Rimini, 8 agosto 2016 - Bimbo di tre anni morso da un ragno nel giardino di casa. Il piccolo è stato ricoverato in ospedale, ma per fortuna non ci sono state gravi conseguenze. Grazie soprattutto alla prontezza della nonna che ha chiamato l’ambulanza ed è riuscita a catturare anche l’animale, consentendo una profilassi immediata e mirata.
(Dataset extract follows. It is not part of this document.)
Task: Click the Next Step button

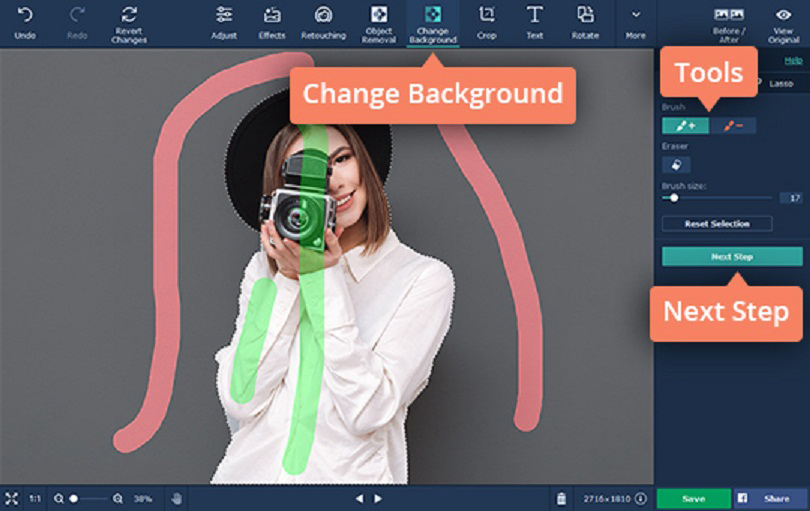Action: pos(731,257)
E' accaduto in un paesino della Valconca, poco prima di cena. Il piccolo stava giocando nel giardino di casa ed era entrato dentro la casetta di plastica montata dai genitori. Ed è lì dentro a quanto pare che il ragno aveva fatto la sua tana. L’animale ha morso il piccolo in un dito, il bambino è scoppiato a piangere per il dolore, correndo dalla nonna alla quale in quel momento era affidato. Il piccolo ha mostrato il dito che si stava gonfiando a vista d’occhio e in qualche modo è riuscito a spiegare alla nonna quello che gli era accaduto: un ragno l’aveva morso.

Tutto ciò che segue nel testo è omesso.